News|Articles|November 12, 2025

Rage over rebates: Hospitals oppose 340B pilot program

Author(s)Ron Southwick

The government is testing a new model in the program that allows health systems to buy outpatient drugs at lower costs. Hospitals say a rebate model would add administrative burdens and costs.

The federal government is testing a new method of delivering discounts in a program aimed to help hospitals buy certain drugs at lower prices, and health systems aren’t happy about it.

The government is testing a new pilot program that would move from hospitals simply buying the drugs at lower prices in the federal 340B Drug Discount Program.

The Health Resources and Services Administration said late last month it’s testing a new program with eight companies that would offer rebates to hospitals after they have purchased the drugs. The agency said it is testing plans from large drug companies including Bristol Myers Squibb, Astra Zeneca, and Novo Nordisk Inc. The pilot program is slated to launch Jan. 1.

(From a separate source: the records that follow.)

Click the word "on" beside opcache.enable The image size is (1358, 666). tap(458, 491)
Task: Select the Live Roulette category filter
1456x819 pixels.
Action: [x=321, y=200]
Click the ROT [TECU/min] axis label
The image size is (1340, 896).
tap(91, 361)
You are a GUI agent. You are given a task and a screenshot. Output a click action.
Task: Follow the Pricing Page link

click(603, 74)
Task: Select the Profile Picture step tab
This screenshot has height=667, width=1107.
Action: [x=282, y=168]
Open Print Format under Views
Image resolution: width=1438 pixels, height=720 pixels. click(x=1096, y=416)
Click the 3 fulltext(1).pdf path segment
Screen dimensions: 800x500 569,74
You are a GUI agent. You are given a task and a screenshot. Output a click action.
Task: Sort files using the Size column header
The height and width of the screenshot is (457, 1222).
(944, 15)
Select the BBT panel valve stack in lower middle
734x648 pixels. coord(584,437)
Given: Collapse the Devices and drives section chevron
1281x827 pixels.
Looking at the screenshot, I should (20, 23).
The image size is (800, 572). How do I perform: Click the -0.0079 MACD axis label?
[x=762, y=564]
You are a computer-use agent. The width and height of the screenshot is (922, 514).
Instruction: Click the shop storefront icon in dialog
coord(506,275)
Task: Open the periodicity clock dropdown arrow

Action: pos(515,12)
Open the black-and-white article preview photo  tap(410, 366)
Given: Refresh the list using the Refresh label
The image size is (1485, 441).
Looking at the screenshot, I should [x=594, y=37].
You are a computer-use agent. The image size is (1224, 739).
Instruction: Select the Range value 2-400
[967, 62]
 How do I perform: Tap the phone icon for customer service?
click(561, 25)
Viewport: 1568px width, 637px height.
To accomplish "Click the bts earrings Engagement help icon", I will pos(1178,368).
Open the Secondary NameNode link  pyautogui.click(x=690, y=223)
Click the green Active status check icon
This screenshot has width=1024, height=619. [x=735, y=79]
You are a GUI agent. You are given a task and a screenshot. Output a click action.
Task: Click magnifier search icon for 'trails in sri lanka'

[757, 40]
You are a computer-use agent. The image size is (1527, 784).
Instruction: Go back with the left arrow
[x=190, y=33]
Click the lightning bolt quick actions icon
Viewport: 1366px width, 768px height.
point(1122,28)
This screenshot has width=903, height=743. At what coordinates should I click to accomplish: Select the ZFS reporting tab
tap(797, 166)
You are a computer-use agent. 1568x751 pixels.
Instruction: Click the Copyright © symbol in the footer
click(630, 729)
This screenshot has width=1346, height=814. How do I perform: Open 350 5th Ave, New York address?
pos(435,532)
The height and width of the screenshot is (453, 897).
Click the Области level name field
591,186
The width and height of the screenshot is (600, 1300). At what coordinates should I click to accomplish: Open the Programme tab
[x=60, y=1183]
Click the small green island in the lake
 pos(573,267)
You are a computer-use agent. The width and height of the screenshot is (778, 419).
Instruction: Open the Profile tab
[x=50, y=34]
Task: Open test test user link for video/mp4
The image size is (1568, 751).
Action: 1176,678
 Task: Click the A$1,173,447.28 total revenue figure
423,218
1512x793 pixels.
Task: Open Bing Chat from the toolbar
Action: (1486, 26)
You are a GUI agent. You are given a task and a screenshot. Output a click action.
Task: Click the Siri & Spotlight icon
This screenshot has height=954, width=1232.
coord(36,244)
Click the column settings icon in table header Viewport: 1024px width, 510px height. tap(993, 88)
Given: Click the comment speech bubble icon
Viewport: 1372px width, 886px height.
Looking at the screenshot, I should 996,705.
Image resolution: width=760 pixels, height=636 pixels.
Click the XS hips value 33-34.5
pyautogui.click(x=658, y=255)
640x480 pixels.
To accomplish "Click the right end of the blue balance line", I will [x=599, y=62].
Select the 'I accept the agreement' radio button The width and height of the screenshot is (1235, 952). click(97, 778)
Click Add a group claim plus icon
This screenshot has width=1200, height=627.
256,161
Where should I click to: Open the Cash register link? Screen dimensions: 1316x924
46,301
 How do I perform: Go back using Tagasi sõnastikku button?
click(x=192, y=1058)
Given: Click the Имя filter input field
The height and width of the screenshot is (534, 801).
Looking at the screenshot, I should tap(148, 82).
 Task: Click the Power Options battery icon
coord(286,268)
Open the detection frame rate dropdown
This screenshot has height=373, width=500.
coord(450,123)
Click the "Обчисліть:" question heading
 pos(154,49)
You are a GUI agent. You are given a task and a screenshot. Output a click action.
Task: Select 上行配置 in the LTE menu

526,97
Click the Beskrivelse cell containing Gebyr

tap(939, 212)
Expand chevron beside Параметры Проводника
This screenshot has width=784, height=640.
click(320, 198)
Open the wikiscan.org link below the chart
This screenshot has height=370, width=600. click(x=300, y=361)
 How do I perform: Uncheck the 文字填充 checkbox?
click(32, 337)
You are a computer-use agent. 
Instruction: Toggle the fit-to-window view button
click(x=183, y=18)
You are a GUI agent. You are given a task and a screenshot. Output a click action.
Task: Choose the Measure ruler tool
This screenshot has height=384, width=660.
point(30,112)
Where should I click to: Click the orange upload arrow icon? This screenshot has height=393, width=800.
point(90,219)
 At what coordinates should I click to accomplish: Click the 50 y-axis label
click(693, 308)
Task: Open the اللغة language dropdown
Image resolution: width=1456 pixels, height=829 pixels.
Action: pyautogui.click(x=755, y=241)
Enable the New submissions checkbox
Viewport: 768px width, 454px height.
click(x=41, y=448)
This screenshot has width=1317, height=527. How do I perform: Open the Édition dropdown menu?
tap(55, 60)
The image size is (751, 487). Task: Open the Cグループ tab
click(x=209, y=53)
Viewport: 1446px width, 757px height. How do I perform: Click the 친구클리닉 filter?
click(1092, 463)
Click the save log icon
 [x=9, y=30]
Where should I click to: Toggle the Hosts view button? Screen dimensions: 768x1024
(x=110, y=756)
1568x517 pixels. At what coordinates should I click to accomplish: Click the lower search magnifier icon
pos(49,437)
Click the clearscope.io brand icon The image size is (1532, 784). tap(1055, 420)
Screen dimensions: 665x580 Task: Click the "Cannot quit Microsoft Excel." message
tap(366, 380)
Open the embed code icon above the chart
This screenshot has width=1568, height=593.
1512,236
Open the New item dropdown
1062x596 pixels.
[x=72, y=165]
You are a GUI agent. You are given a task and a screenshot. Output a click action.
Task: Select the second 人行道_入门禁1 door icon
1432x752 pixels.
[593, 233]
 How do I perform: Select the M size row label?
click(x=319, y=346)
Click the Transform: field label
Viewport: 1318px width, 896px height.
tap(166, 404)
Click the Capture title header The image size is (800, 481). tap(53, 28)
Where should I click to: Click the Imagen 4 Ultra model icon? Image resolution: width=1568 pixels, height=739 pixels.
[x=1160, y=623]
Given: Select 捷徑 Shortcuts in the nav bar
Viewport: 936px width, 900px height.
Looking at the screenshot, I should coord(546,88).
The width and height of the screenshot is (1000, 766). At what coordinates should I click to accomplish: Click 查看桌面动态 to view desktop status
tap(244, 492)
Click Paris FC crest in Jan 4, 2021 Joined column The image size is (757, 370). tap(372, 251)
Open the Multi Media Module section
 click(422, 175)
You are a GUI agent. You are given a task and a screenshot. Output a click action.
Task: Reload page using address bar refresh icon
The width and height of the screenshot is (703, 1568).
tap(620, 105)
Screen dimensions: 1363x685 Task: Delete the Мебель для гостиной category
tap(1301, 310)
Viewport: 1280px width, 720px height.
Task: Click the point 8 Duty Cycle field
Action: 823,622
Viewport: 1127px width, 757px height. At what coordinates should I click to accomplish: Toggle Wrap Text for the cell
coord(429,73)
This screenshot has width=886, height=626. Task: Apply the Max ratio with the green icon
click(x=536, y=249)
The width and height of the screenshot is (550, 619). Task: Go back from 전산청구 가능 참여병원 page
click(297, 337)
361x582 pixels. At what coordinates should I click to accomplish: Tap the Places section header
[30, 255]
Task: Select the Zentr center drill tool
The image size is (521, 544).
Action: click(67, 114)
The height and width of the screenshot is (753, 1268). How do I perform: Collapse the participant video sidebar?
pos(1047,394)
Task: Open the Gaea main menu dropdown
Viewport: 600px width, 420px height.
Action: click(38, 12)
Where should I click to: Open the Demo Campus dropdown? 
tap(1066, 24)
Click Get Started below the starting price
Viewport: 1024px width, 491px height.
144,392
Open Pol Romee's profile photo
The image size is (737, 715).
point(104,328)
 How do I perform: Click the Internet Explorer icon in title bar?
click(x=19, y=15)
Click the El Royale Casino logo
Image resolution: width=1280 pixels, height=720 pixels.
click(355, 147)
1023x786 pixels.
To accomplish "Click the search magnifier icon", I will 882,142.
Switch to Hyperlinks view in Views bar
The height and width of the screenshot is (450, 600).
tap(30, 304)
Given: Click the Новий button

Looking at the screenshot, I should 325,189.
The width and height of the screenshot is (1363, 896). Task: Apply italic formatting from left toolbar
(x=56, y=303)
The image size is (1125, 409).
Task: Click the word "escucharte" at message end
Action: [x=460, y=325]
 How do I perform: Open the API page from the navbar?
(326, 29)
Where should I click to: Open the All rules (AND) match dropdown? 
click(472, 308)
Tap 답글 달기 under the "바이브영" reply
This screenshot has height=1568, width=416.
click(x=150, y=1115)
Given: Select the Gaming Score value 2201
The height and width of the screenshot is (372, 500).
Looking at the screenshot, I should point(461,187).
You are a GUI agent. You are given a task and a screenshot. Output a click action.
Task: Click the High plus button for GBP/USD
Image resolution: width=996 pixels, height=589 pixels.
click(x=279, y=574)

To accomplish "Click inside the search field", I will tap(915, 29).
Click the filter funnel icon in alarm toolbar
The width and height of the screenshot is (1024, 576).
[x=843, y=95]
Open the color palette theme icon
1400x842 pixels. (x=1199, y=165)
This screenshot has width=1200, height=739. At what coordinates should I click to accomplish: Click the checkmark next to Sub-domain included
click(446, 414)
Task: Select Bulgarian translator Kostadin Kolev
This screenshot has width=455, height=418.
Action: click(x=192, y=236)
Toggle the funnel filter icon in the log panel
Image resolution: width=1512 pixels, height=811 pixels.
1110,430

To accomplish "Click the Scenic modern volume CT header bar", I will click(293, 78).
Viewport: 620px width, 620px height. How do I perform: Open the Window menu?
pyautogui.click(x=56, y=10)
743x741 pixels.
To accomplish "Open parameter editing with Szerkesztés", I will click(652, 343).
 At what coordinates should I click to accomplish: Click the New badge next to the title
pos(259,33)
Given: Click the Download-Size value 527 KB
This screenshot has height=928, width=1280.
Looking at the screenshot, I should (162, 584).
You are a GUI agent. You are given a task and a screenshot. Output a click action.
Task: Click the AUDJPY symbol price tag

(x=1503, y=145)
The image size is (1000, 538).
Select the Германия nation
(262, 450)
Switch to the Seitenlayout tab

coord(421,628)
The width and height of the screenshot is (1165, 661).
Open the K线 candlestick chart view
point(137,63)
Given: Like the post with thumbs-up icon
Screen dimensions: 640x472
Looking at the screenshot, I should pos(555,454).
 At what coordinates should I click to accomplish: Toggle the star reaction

Hospitals have opposed the rebate program and urged the government to ditch the model, or at least delay the launch of the pilot program. But they also are wary of the pilot program setting the stage for broader changes in the 340B program, which they say offers critical support to safety net hospitals.

Health systems estimate that the costs and efforts involved with moving to a rebate model far surpass the government’s estimates, and serve pharmaceutical companies more than providers.

Jennifer DeCubellis, president and CEO of America’s Essential Hospitals, said moving to the rebate model is “a clear case of the fox guarding the hen house.”

“Drug manufacturers are the only winners under these rebate models, which will directly harm patients and the essential hospitals they depend upon for affordable, high-quality care,” DeCubellis said in a statement.

The American Hospital Association sent a letter in late September to HRSA urging the agency to delay the launch of the program. The hospital association said it doesn’t see how the pilot program will be ready to go Jan. 1, and hospitals say they will be facing significant costs and bureaucratic headaches.

“HRSA has vastly underestimated the burdens that this pilot program will impose on 340B hospitals,” Chad Golder, the AHA’s general counsel, wrote in the letter.

Hospitals participating in the 340B program said that the rebate model will require them to utilize the equivalent of two full-time employees, on average, to handle the demands.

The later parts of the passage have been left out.